- CC 325 C - Abraham Lincoln and the Civil War
- 3 or 4 Credits
TR 8:30 - 9:45 am - Professor Piehl
The Civil War is the American Iliad, a defining and fratricidal conflict that remains vivid in American history, culture, and imagination 150 years after it occurred. In this course our primary attention will be on the history of the Civil War as commonly understood—that is, as the political, military, and ideological conflict between the federal Union and the Confederacy that occurred between 1861 and 1865, causing 600,000 deaths and untold suffering, while also decisively transforming American government, society, economics, and race relations. But this is not, primarily, a course in military history, but rather an inquiry into the fundamental issues that the Civil War raised and still raises regarding the character of American democracy, social organization, race relations, sectional loyalties, and others. It will also give considerable attention to the figure whose words and actions are integrally connected to the meaning of the war, then and since, Abraham Lincoln—examining him both as political leader and as a powerful and seminal American writer.
The first part of the course will survey the broad issues in Civil War history: the causes of the war, secession; the ideologies of North and South; the conflict over emancipation and race relations; the military, political, economic, and diplomatic course of the war; the war’s effects on soldiers and on civilian society; the particular roles of African-Americans, women, and Copperheads; and reasons for Union victory and Confederate defeat. The course will then turn specifically to Lincoln as the determining voice of the Union cause, while also examining the debates and conflicts his leadership aroused, then and since. Finally, some attention will be given to thoughtful contemporary writers who addressed the war, especially the poems and hospital writings of Walt Whitman, as well as to the echoes of the Civil War in subsequent American history and imagination.

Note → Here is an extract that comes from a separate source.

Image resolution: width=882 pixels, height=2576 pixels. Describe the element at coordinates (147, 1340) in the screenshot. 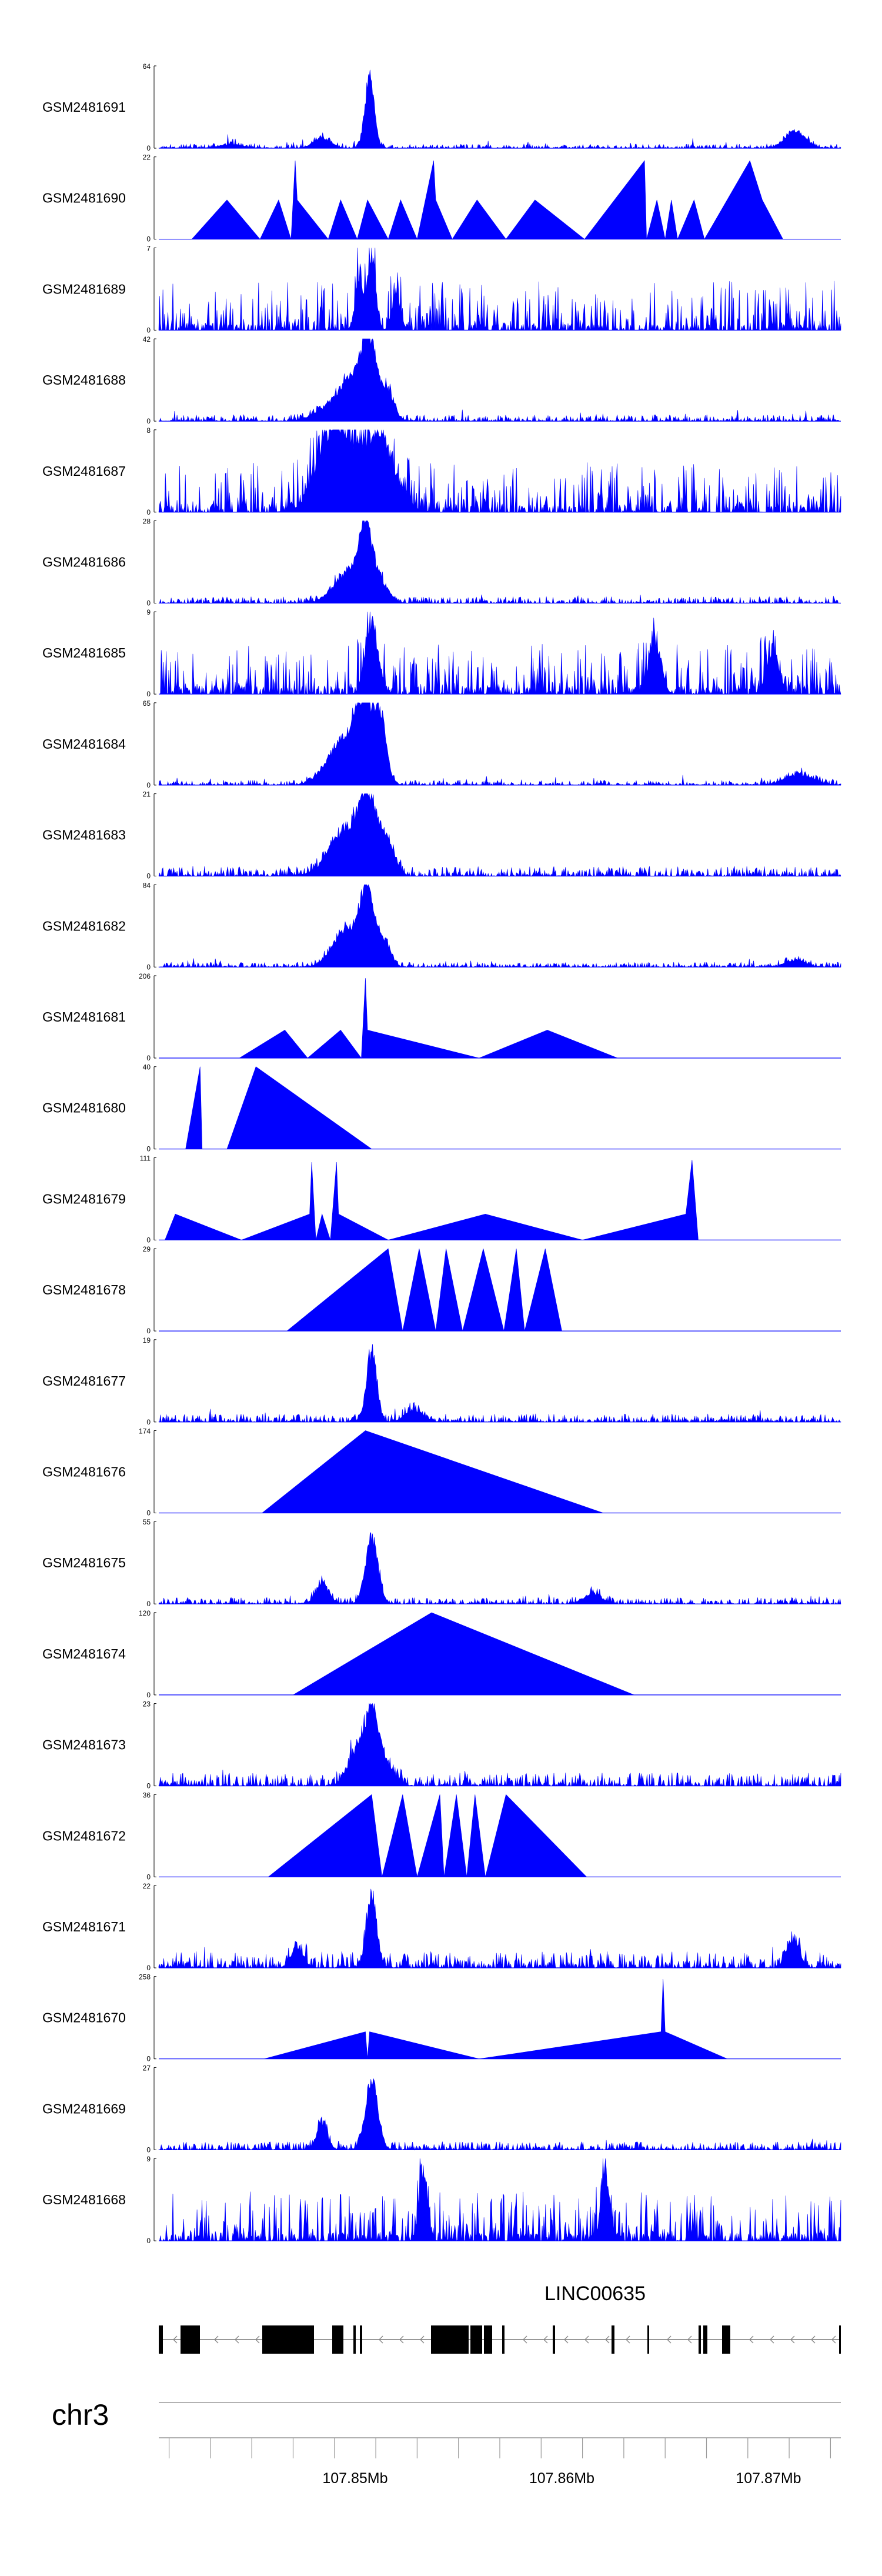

All students will write one 5-7 page paper. For their second and third assignments, students may choose either two more 5-7 page papers, or a major paper of approximately 10-15 pages. While research papers on numerous subjects are possible, the emphasis will be on analytical studies addressing central issues in Lincoln studies and Civil War history, which may or may not require substantial research. There will also be a few small graded assignments and class presentations.
The central readings of the course will be: James McPherson, Ordeal By Fire; Jim Cullen and Lyde Cullen Sizer, eds, The Civil War Era: An Anthology of Sources; William Gienapp, ed. The Fiery Trial: The Speeches and Writings of Abraham Lincoln; James McPherson, Abraham Lincoln and the Second American Revolution; and Walter Lowenfals, ed., Walt Whitman’s Civil War. Brief selections from other primary sources and secondary literature by historians and others will also be used, as will selected videos and films.